Reproduce the entire listing below verbatim, omitting the pictures.

— start of Data —

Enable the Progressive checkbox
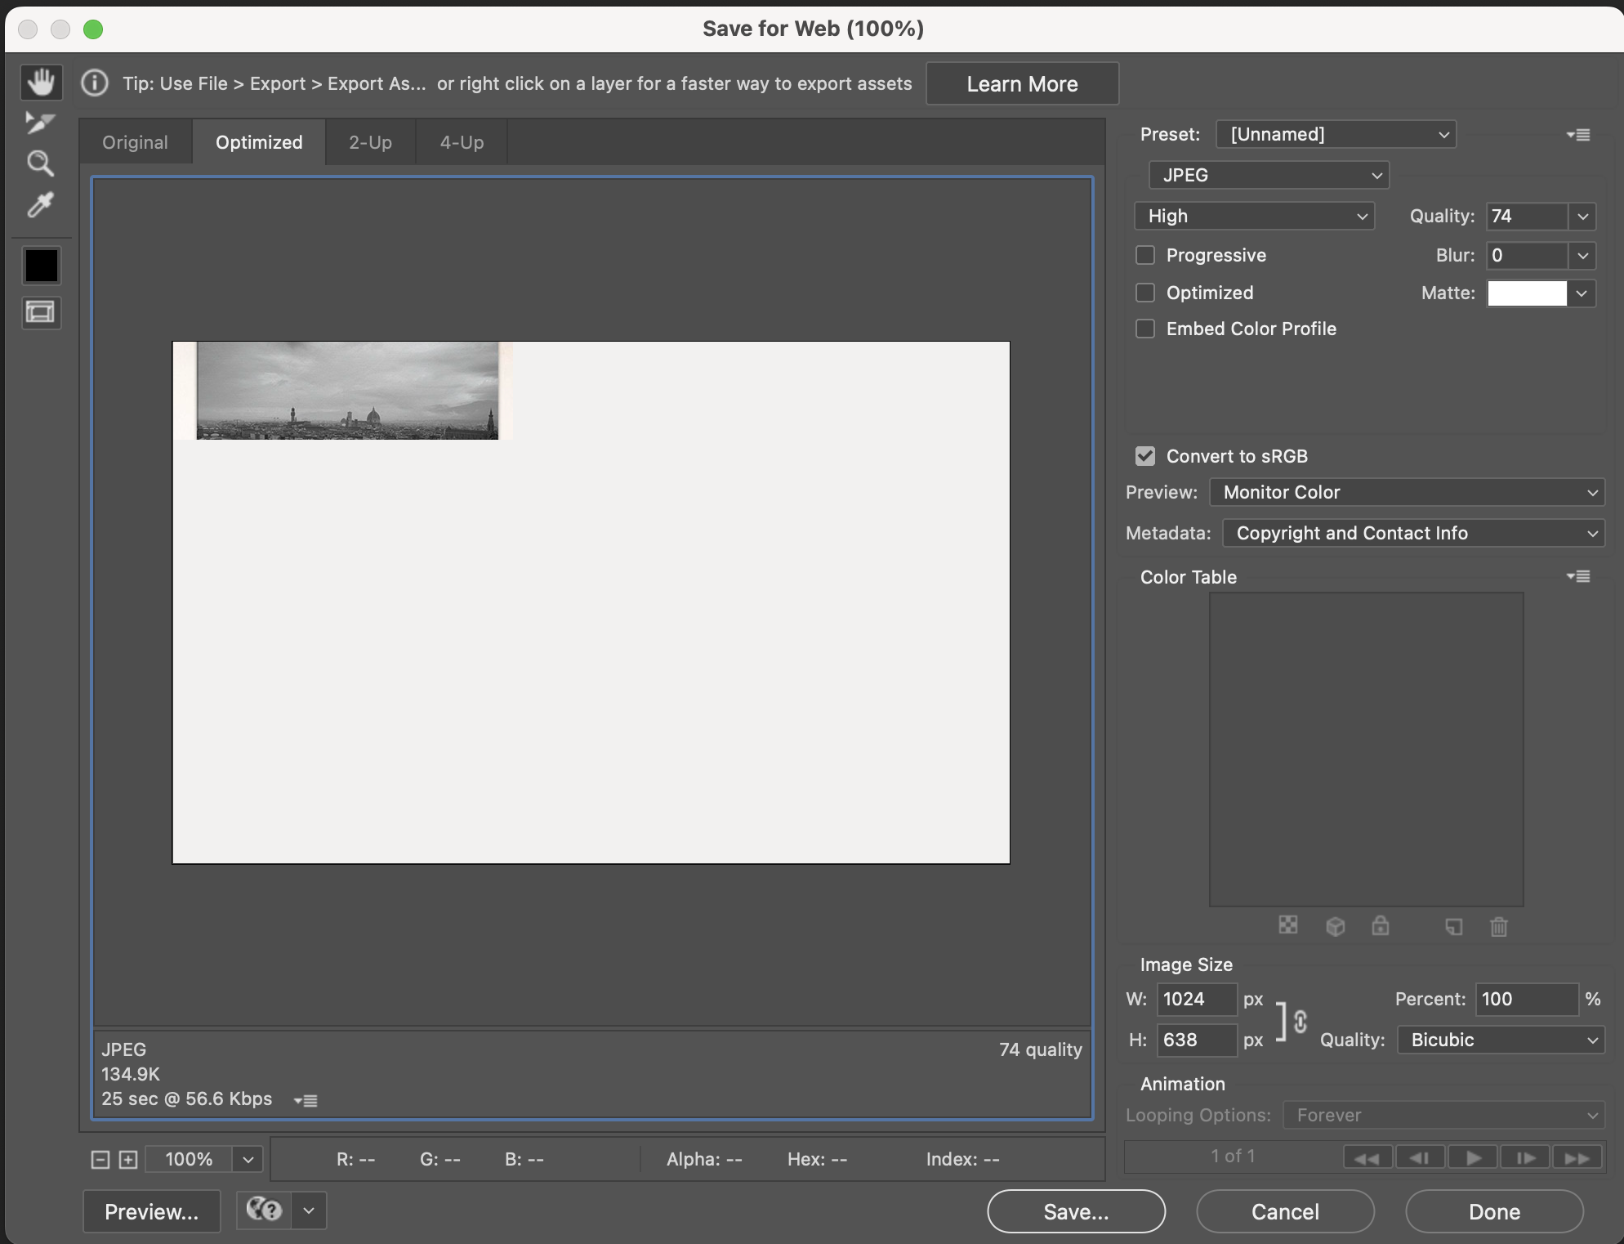This screenshot has width=1624, height=1244. (x=1144, y=255)
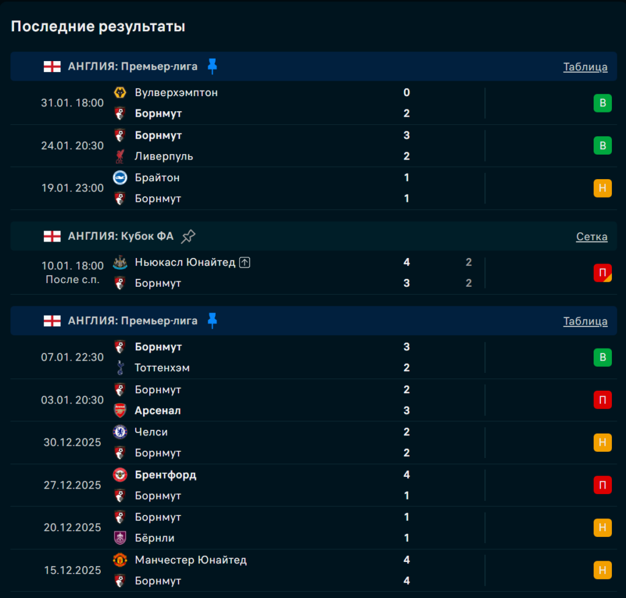
Task: Click the Newcastle United crest
Action: coord(120,262)
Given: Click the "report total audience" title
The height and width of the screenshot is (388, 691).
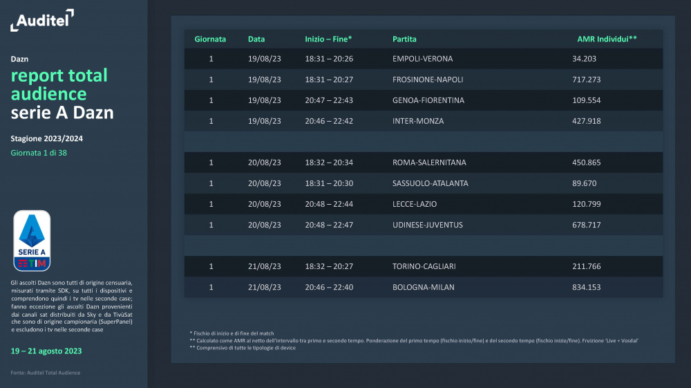Looking at the screenshot, I should click(x=59, y=84).
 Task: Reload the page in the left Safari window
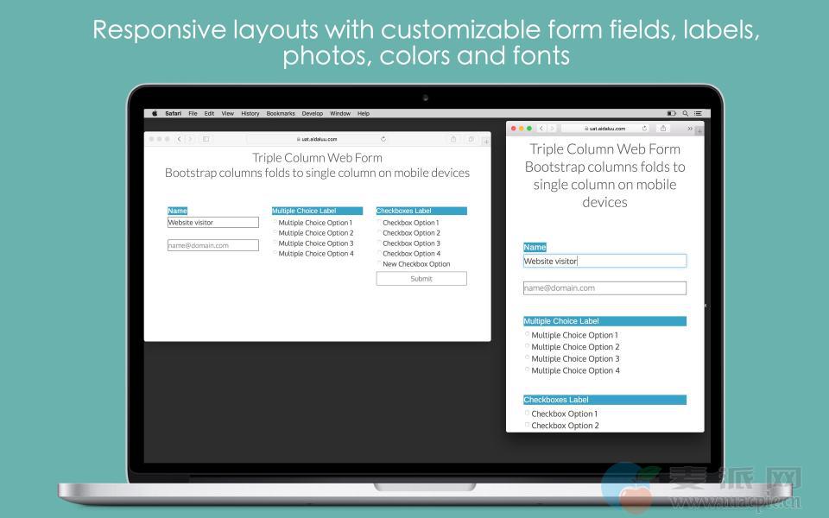383,139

— end of Data —

#### The reply
Enable the Progressive checkbox
This screenshot has width=1624, height=1244. (x=1144, y=255)
Task: Click the Newcastle United crest
Action: coord(120,262)
Given: Click the "report total audience" title
The height and width of the screenshot is (388, 691).
Looking at the screenshot, I should click(x=59, y=84).
 Task: Reload the page in the left Safari window
383,139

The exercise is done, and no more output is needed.